[Screenshot grounding data]
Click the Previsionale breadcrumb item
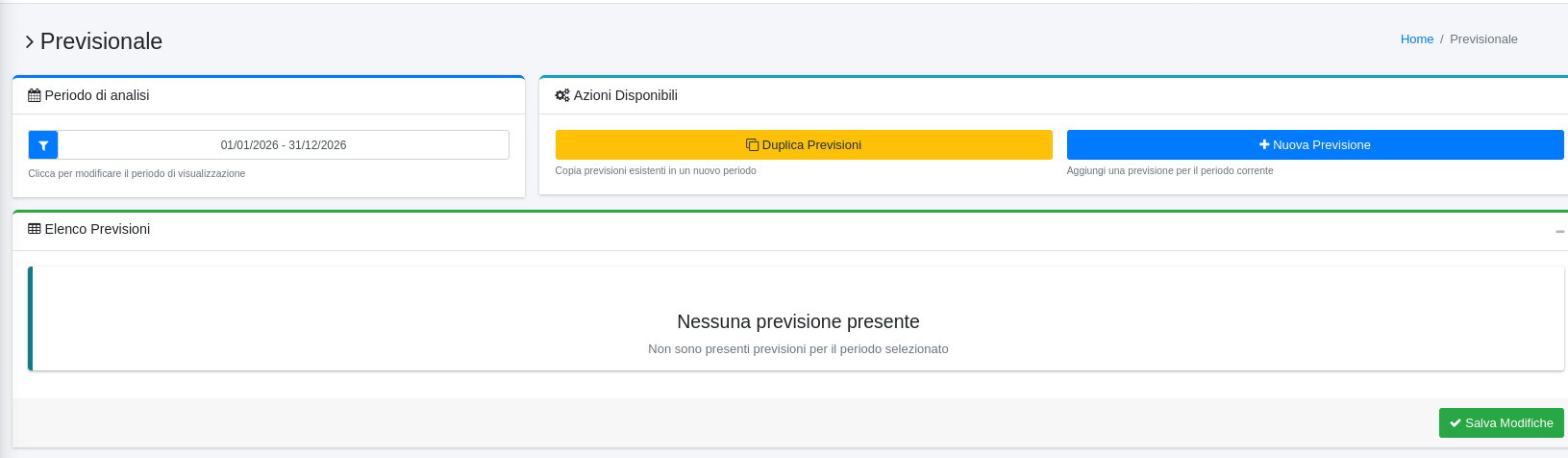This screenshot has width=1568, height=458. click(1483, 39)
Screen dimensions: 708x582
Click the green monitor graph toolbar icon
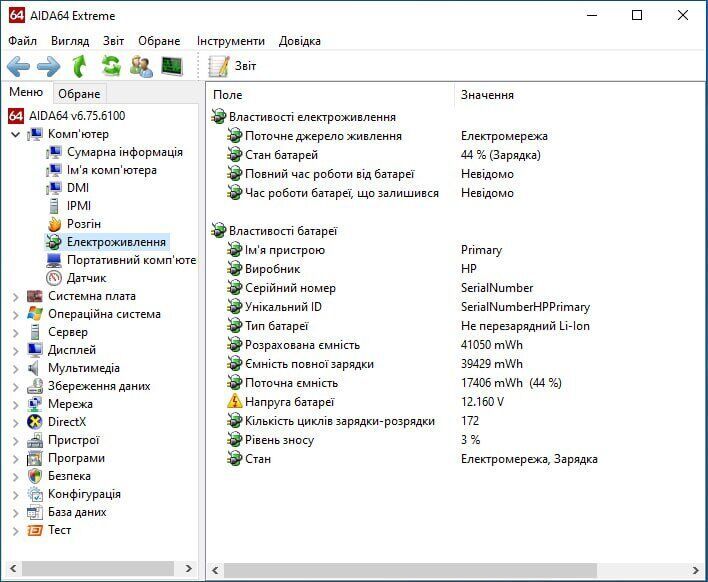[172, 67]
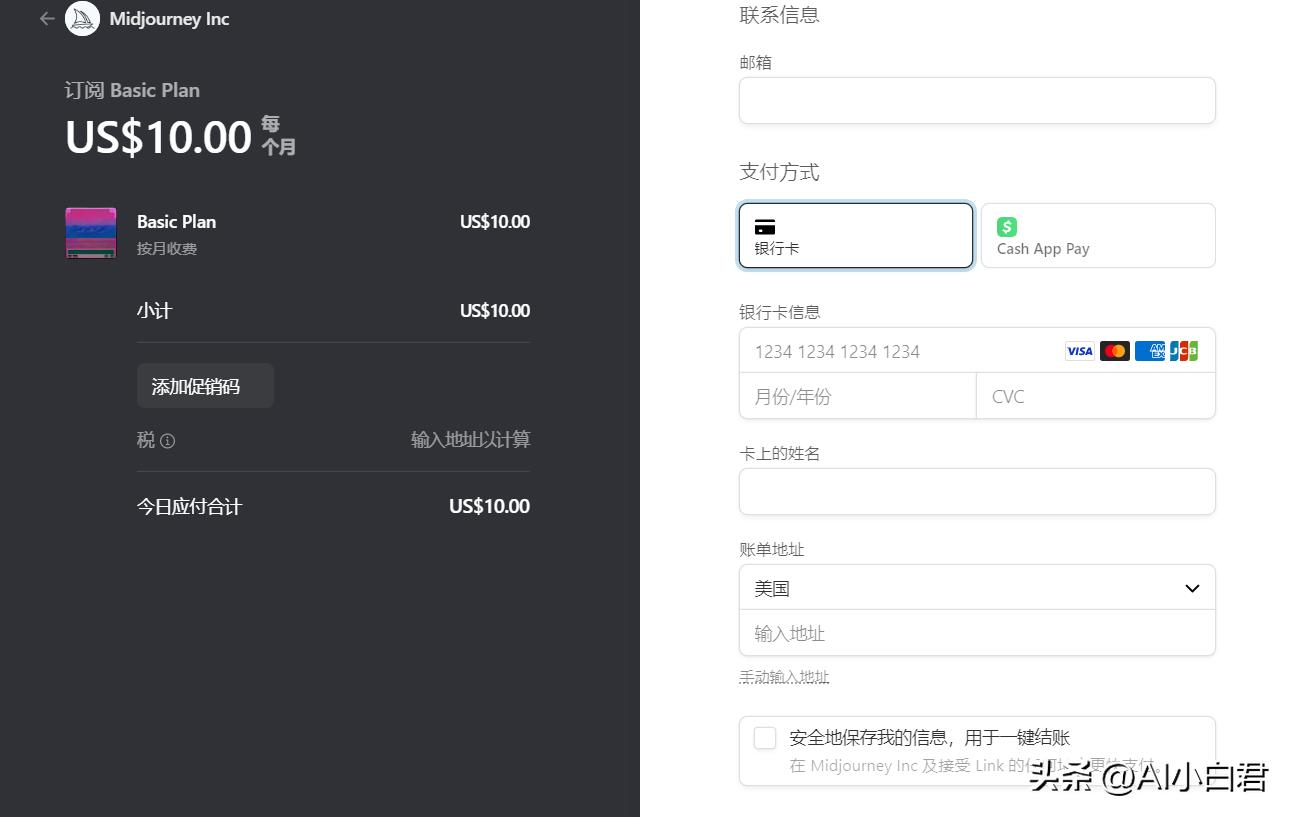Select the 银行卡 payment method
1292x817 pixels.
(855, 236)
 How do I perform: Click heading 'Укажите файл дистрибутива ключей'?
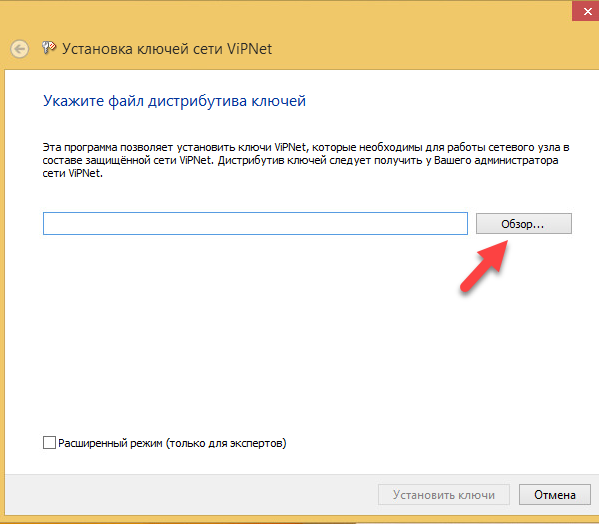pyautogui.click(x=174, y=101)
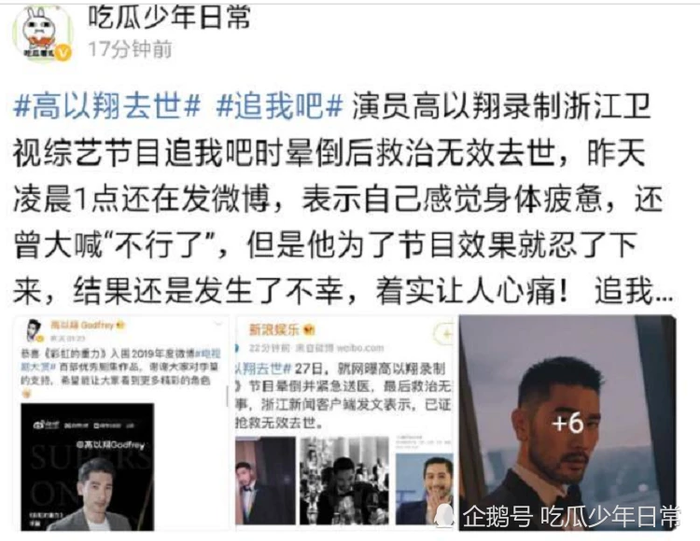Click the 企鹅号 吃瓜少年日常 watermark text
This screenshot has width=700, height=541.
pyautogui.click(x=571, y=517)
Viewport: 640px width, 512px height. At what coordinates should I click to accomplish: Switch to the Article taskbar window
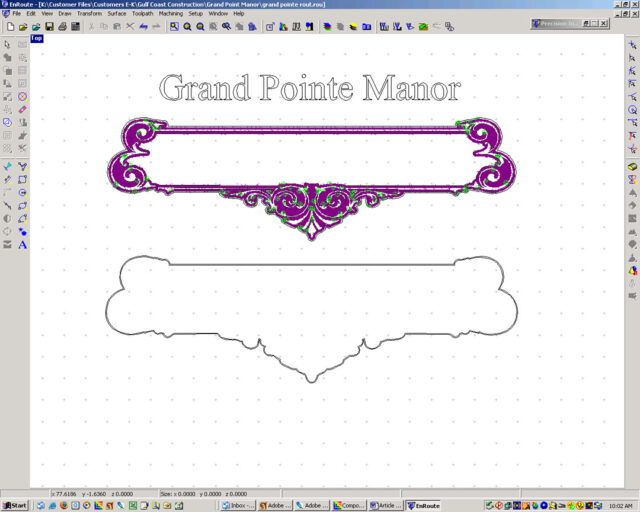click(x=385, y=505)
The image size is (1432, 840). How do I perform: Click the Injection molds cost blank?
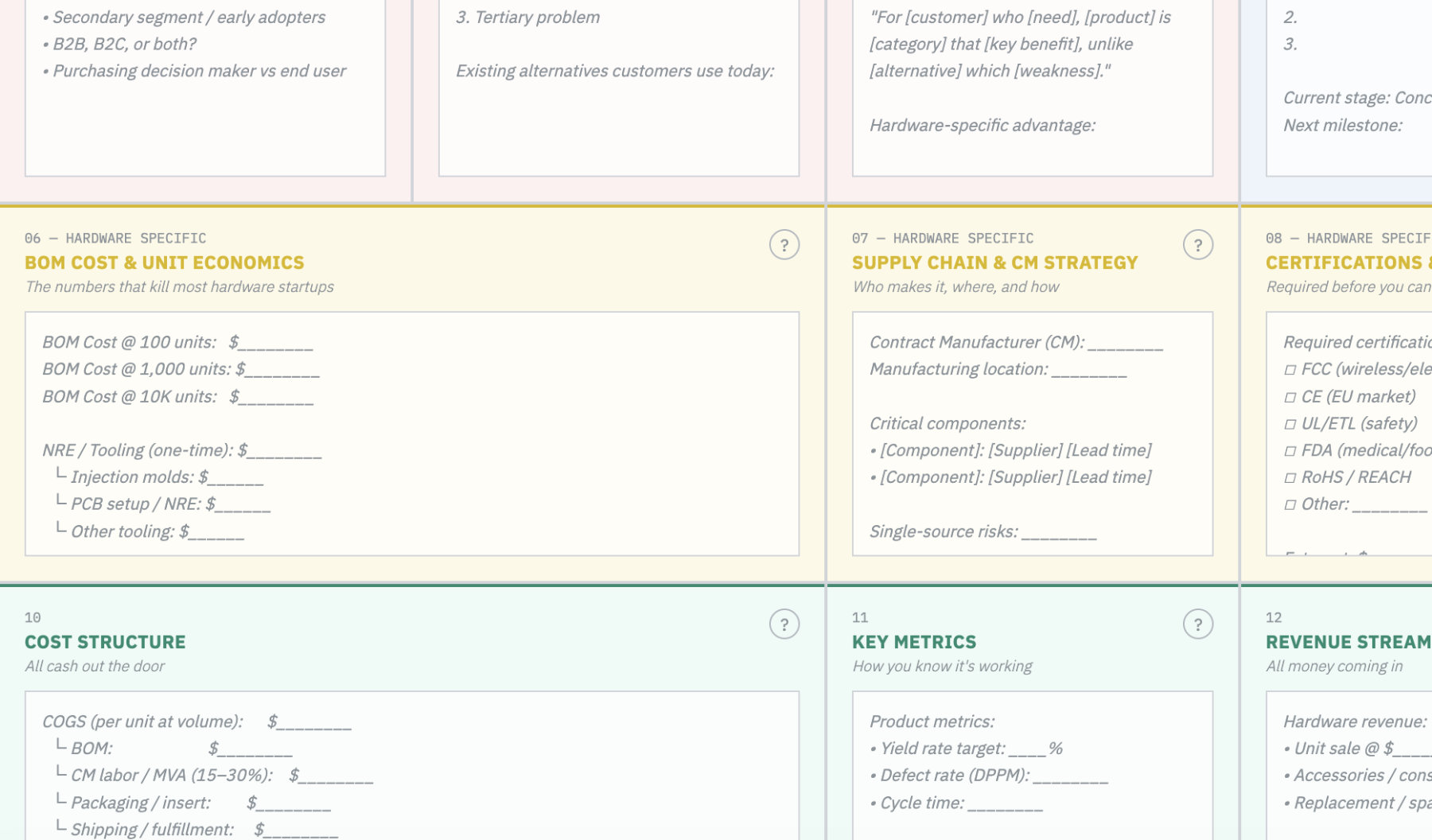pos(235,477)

-- Task brief --
With the pictures left out, transcribe exactly the lines from the line holding "Screen dimensions: 708x582" through the closing line of the entries.

-- Exercise response --
Screen dimensions: 708x582
Click the green monitor graph toolbar icon
[172, 67]
Select the 银行卡 payment method
1292x817 pixels.
(855, 236)
 How do I perform: Click heading 'Укажите файл дистрибутива ключей'?
pyautogui.click(x=174, y=101)
Click the 企鹅号 吃瓜少年日常 watermark text
This screenshot has width=700, height=541.
pyautogui.click(x=571, y=517)
Viewport: 640px width, 512px height. At what coordinates should I click to accomplish: Switch to the Article taskbar window
click(x=385, y=505)
The image size is (1432, 840). How do I perform: Click the Injection molds cost blank?
pos(235,477)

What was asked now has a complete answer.